__Goal of the exercise__: Reproduce the film commentary below word for word, starting at "With the release" and ending at "the director's chair.".

__Extract provided__:
►

While it's wildly romantic, often surprisingly dramatic, and always deeply insightful, Obvious Child is first and foremost a comedy. As such, every aspect of this woman's perpetually complicated life serves as fodder for her standup act, which Slate delivers with an increasingly confessional air that teeters gingerly between caustic hilarity and flustered humility. So too does Obvious Child, with Slate and company ultimately delivering unto the world the abortion rom-com it never knew it needed.

Quiz Show

With the release of the criminally underrated The Old Man and The Gun, 2018 may or may not have brought an official end to Robert Redford's nearly six-decade acting career. It also saw the actor delivering a performance with enough charm, wit, and pathos to rank among his finest. If The Old Man and The Gun remains Redford's swan song in front of the camera, retirement should offer him a little more time in the director's chair.

◄

__Collected material__:
►

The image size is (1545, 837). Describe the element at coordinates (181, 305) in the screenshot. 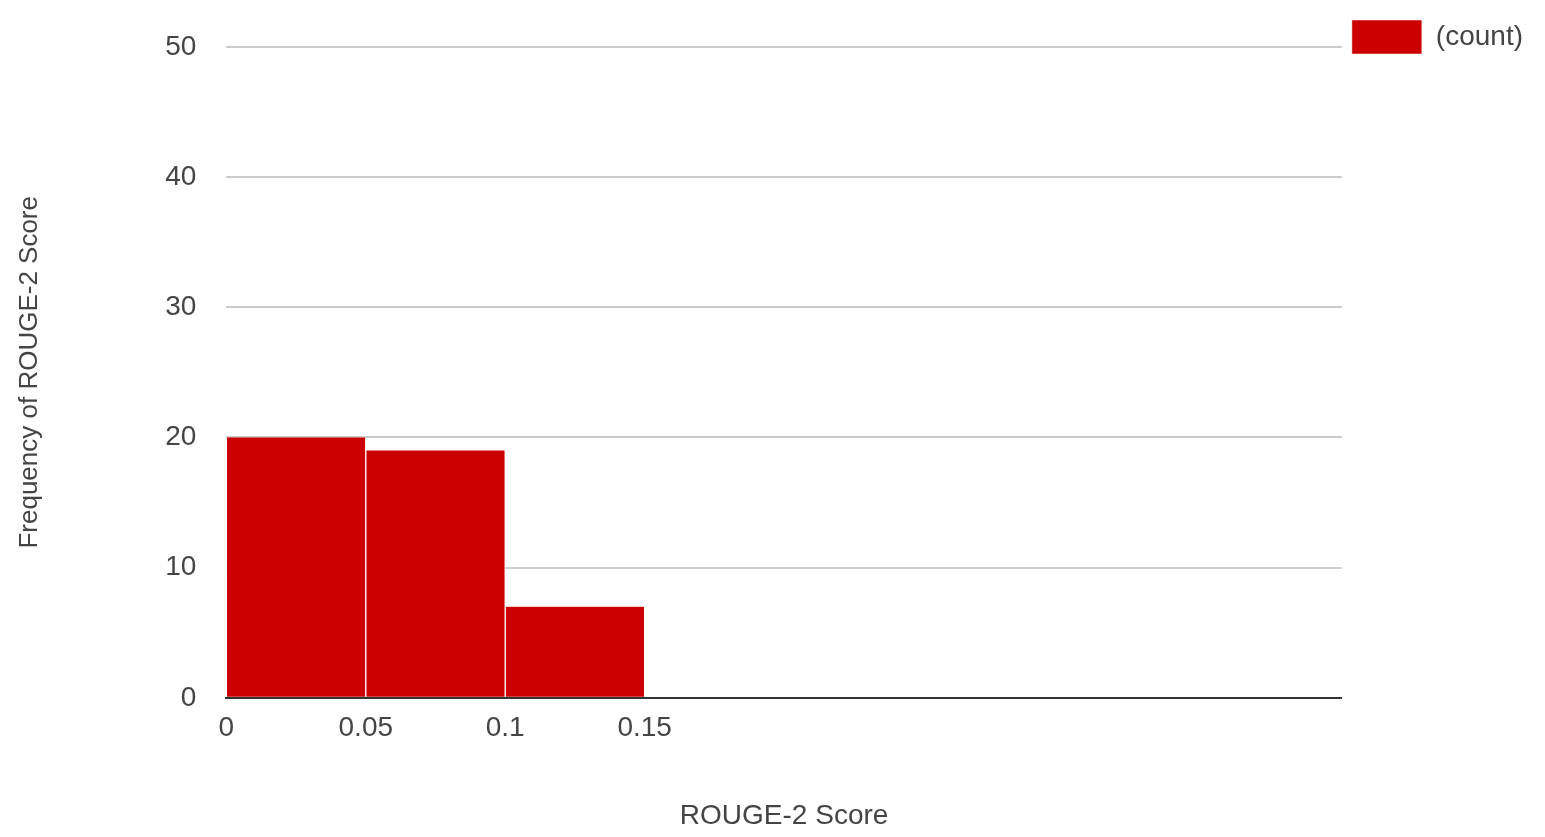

◄

__Solution__:
With the release of the criminally underrated The Old Man and The Gun, 2018 may or may not have brought an official end to Robert Redford's nearly six-decade acting career. It also saw the actor delivering a performance with enough charm, wit, and pathos to rank among his finest. If The Old Man and The Gun remains Redford's swan song in front of the camera, retirement should offer him a little more time in the director's chair.